• EXTRACTED TEXT:
(begin)

Living in the North Country, Boundary Effects is a blog by Austin Jantzi. Though a physicist, I write mostly about books, sometimes about music, but generally about whatever I find interesting.

Common Birds 43 - Cooper's Hawk II

Common Birds 43 - Cooper's Hawk II

Wednesday, September 6

Until the Cooper’s hawk came, the day was long and slow as only these sweltering days when summer should be over can be. Chickadee flicked from branch to branch. Catbirds yowled. Distantly, I heard a nuthatch and waited for it to methodically make its way to me. But a Cooper’s hawk landed in the high canopy of a tree, drawing all attention to itself, pulling languidness out from under us, and pushing us into readiness by its looming potential for violence. A great objectification took place. The song birds were no longer themselves. All their various species and distinct personalities become amalgamated into a single entity: prey. The hawk was the lone subject. I imagine this is a great draw of being armed or calling out someone in public. 

It’s hard to turn away from this potential violence. It has the singular power to transform a slow, hot day into the tense, beading sweat of a standoff, eyes twitching at the slightest change. Something similar happened a few weeks ago when potential violence was brutally actualized. I saw a peregrine falcon fall from the sky, the very scythe of Death. It singled out for destruction one mallard from a crowd of a dozen mallards, gulls, and cormorants. It was sublime in its speed and precision. When I was back at that walk a week later, all I did was wait for the falcon to return. I found a group of mallards, and I waited for them to be killed. In the shadow of the falcon, they weren’t ducks but sitting ducks, bait for me to catch a glimpse of the awesome peregrine.

(end)

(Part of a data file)

(begin)

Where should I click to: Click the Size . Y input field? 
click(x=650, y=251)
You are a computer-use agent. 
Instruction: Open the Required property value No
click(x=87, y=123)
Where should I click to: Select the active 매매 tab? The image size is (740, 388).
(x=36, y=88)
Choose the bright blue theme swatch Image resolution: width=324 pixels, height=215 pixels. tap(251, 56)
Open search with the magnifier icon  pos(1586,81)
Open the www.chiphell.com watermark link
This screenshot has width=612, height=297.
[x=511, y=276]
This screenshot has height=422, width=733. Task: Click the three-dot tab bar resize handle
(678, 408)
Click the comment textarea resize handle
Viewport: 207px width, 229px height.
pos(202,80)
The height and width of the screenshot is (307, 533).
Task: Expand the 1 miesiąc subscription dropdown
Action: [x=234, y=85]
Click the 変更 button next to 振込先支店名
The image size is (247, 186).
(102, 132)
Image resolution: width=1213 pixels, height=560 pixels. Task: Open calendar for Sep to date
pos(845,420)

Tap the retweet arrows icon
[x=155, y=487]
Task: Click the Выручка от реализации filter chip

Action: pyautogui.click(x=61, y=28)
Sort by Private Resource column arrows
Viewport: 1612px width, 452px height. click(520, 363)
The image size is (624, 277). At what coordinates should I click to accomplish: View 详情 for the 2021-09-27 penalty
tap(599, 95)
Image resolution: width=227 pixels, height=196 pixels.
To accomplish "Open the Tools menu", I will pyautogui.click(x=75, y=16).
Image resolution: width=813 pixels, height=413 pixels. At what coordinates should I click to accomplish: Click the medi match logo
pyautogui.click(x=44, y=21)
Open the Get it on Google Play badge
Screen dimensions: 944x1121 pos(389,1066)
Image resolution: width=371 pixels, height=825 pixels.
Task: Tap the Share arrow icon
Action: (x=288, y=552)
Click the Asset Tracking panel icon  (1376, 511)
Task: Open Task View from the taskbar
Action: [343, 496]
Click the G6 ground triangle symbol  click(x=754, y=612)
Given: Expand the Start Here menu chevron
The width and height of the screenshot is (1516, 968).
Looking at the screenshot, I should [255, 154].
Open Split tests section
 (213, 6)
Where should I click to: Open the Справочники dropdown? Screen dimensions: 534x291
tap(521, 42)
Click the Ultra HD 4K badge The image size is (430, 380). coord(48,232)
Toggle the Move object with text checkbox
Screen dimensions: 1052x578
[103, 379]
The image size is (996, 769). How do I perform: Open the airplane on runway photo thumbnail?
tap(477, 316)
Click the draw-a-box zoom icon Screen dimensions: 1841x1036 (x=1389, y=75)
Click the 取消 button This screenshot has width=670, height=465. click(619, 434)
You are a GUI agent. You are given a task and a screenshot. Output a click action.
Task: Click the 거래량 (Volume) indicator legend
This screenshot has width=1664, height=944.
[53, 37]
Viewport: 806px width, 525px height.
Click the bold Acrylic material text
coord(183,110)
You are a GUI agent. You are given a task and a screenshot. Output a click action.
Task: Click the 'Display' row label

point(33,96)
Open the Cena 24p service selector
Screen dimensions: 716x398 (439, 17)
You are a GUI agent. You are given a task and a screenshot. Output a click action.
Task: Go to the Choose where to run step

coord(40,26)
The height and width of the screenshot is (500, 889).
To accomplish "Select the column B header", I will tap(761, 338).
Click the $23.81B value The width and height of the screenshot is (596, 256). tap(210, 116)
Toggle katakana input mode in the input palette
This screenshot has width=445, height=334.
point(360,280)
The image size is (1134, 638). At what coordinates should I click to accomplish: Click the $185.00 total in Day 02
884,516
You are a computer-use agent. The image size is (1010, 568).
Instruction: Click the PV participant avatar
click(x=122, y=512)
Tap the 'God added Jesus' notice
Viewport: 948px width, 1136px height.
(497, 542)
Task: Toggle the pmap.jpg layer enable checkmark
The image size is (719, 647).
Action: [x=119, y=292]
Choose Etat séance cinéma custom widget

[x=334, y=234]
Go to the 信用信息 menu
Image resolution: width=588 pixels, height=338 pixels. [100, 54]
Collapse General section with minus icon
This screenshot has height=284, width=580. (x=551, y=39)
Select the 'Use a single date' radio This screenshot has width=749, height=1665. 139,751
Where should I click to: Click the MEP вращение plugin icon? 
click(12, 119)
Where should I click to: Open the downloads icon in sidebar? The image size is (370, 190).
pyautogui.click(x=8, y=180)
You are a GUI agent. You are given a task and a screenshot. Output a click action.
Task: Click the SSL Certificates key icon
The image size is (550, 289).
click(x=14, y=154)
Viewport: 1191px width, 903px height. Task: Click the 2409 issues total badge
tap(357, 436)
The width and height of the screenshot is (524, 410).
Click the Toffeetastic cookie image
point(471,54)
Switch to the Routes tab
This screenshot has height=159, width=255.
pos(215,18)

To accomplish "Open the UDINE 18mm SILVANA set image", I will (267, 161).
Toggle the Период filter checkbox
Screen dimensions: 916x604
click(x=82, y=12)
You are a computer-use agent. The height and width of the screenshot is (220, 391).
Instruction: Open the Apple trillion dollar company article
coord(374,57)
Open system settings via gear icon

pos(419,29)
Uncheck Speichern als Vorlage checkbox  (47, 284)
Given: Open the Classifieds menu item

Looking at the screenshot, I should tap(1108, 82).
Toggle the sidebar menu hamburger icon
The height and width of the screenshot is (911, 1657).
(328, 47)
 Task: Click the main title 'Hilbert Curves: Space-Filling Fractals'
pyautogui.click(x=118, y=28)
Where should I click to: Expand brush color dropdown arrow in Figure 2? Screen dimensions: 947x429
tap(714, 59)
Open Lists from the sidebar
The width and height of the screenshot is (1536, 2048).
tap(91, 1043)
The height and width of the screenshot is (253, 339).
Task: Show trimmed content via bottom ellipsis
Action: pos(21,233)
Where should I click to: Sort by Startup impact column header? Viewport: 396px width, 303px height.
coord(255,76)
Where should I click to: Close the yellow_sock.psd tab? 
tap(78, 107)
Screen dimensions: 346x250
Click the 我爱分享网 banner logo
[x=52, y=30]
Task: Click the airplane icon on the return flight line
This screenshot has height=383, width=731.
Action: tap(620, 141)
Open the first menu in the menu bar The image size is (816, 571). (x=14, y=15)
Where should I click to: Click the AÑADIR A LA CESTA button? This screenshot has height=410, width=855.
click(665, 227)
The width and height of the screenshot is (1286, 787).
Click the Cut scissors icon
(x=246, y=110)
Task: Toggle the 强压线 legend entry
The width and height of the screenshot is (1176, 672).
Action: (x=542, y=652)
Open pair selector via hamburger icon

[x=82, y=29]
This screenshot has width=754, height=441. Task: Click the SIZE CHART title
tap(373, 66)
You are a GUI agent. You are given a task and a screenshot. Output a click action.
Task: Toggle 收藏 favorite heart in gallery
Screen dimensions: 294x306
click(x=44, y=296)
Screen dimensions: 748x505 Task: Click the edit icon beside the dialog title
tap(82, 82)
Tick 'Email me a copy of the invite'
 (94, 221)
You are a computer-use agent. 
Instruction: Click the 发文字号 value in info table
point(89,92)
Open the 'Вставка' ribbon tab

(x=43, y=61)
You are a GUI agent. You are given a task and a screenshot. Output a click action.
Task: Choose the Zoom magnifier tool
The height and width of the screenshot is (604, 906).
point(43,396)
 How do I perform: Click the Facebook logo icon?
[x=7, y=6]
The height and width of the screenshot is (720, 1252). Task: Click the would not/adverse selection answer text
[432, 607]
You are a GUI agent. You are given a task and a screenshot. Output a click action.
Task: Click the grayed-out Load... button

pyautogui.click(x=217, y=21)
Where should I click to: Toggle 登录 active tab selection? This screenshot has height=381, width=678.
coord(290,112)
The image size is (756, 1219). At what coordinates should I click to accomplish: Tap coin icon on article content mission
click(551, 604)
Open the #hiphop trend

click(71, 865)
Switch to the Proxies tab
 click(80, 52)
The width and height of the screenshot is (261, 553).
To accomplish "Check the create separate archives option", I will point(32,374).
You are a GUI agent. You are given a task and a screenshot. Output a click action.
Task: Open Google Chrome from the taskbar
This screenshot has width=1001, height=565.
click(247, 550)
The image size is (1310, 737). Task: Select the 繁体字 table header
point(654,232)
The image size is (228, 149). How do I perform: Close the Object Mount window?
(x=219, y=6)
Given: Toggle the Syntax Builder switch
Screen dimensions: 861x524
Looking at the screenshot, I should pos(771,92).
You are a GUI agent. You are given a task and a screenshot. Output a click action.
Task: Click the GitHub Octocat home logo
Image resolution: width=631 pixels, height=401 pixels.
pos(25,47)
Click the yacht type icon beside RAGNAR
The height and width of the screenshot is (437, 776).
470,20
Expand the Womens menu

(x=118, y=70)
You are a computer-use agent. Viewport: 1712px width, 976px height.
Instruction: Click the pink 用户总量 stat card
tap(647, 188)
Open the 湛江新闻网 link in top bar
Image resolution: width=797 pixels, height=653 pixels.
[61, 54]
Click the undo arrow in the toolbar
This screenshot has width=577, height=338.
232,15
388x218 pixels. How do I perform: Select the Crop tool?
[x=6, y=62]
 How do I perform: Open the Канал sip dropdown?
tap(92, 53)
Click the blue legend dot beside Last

(end)

• TO DO:
[1] Retype the records from their first line through the line containing "Action: [x=234, y=85]", both ends included.
[2] Write what comes next in the blog post about the Cooper's hawk.
The records have nothing to do with the blog post.

• RESPONSES TO THE EXERCISE:
[1]
Where should I click to: Click the Size . Y input field? 
click(x=650, y=251)
You are a computer-use agent. 
Instruction: Open the Required property value No
click(x=87, y=123)
Where should I click to: Select the active 매매 tab? The image size is (740, 388).
(x=36, y=88)
Choose the bright blue theme swatch Image resolution: width=324 pixels, height=215 pixels. tap(251, 56)
Open search with the magnifier icon  pos(1586,81)
Open the www.chiphell.com watermark link
This screenshot has width=612, height=297.
[x=511, y=276]
This screenshot has height=422, width=733. Task: Click the three-dot tab bar resize handle
(678, 408)
Click the comment textarea resize handle
Viewport: 207px width, 229px height.
pos(202,80)
The height and width of the screenshot is (307, 533).
Task: Expand the 1 miesiąc subscription dropdown
Action: [x=234, y=85]

[2]
I want to resist, however, the pull of potential violence. Do not resist an evil man. Jesus says this in the Sermon on the Mount: Do not resist an evil man. The Church has struggled with it ever since. I’m a Mennonite, so we take this teaching and others like it (turn the other cheek) very seriously. Though this hasn’t made the struggle easier. If anything, it makes me more aware of my own potential for violence. Because the first question you are asked when you say you’re committed to not resisting violence is always the same: what would you do when someone attacks your family? Now that I have a wife and son, I’m not sure that my theological commitments and the practical application would match. I’m afraid of myself sometimes when I think about what I would do for them.

All the same, I want to resist this pull. Potential violence demands that we pay attention, demands that mallards become meat, and nuthatches fall silent. Hawks, falcons, those who wield violence, they extort our attention, our minds, and our life. Peace makes no demands. Not resisting allows us to give our attention willingly to peace. So enough of red-tails and Cooper’s hawks. The hawk today never actually did anything exciting, violent or otherwise. And this whole time, I could have been talking about chickadees, who give and give and have never asked a thing of me.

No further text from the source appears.